Excerpted passage
-.-.-
President of Russia Vladimir Putin: Friends,
It is a pleasure to have this opportunity to address the Russian and foreign participants in this conference, Paediatric Oncology, Haematology and Immunology in the 21st Century: From Science to Practice.
I am fully aware that you are dealing with literally vital matters.
This conference has brought together specialists from many countries at the Dmitry Rogachev National Research Centre. This is one of the world’s largest paediatric oncology and haematology clinics. Thousands of children with these serious diseases are receiving effective, high-tech medical treatment here.
This unique centre opened 10 years ago. This is a very personal story for me, because my meeting with Dima Rogachev, a boy who was unusually generous and cheerful despite his serious disease, led to the immediate decision to establish a paediatric oncology clinic.
We were indeed aware of the need to establish such a centre with cutting-edge technology in Russia. But my meeting with the team of empathic doctors and their patient, Dima, greatly accelerated the process. We built the centre jointly with our German and other foreign partners, stocked it with the equipment necessary for treatment and research and named it after the boy whose dream we have implemented.
It is notable that the clinic continues developing and improving. Thanks to the rehabilitation system established here, over 2,500 children receive follow-up care every year.
-.-.-
[Stored data]
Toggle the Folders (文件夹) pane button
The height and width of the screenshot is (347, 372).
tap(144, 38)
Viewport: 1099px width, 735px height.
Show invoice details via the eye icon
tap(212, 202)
-.-.-
Work request 1
Answer these questions from the speech:
(a) How many years ago did the center open?
(b) Which foreign partners are specifically named as helping build the center?
(c) How many children receive follow-up care there every year?
Work request 2
Continue the speech about the children's cancer center, starting after its final sentence.

Written response 1
(a) 10 years ago
(b) German partners
(c) Over 2,500

Written response 2
I would like to note that the centre’s specialists provide assistance to their colleagues in all regions of Russia, consulting them in serious cases and systematically introducing the most advanced treatment methods in Russian clinics. They are also creating modern technologies not only for the effective treatment of these diseases but also for preventing them before it is too late. These technologies are based on the research conducted at the centre and on the latest scientific achievements, including in molecular biology and genetics. It would be no exaggeration to say that we are talking about real medicine of the future, which is becoming a reality at the Rogachev Centre.
I would like to extend my sincere gratitude to all the staff at the centre for their high professionalism, kindness and generosity, for saving lives and creating an atmosphere of hope through their practical daily work and achievements, as well as for each individual victory over this dreadful disease. I know that your slogan is “Every child must get well,” and that you are doing everything possible and more towards this end. You have not stopped working but continued to provide assistance to gravely ill children even during the most difficult and challenging periods of the coronavirus pandemic.
It should be noted that during the past years we have dramatically improved and readjusted the entire system of providing medical assistance to children with oncologic and haematology diseases, and have also greatly expanded the use of advanced technologies at the centre.
During the past four years, the volume of high-tech medical assistance in paediatric oncology has increased by over 30 percent throughout Russia. In particular, the number of complicated and truly unique procedures such as bone marrow transplants has increased: 667 such procedures were performed last year alone.
Russian specialists restore the health of nearly 80 percent of their small oncology and haematology patients, and the figure is as high as 90 percent for certain other diseases. This is a great and very important achievement, which the UN and the World Health Organisation have taken note of.
Only 5 percent of children recovered from acute leukaemia back in 1991, while the current figure is 90 percent, as I have mentioned.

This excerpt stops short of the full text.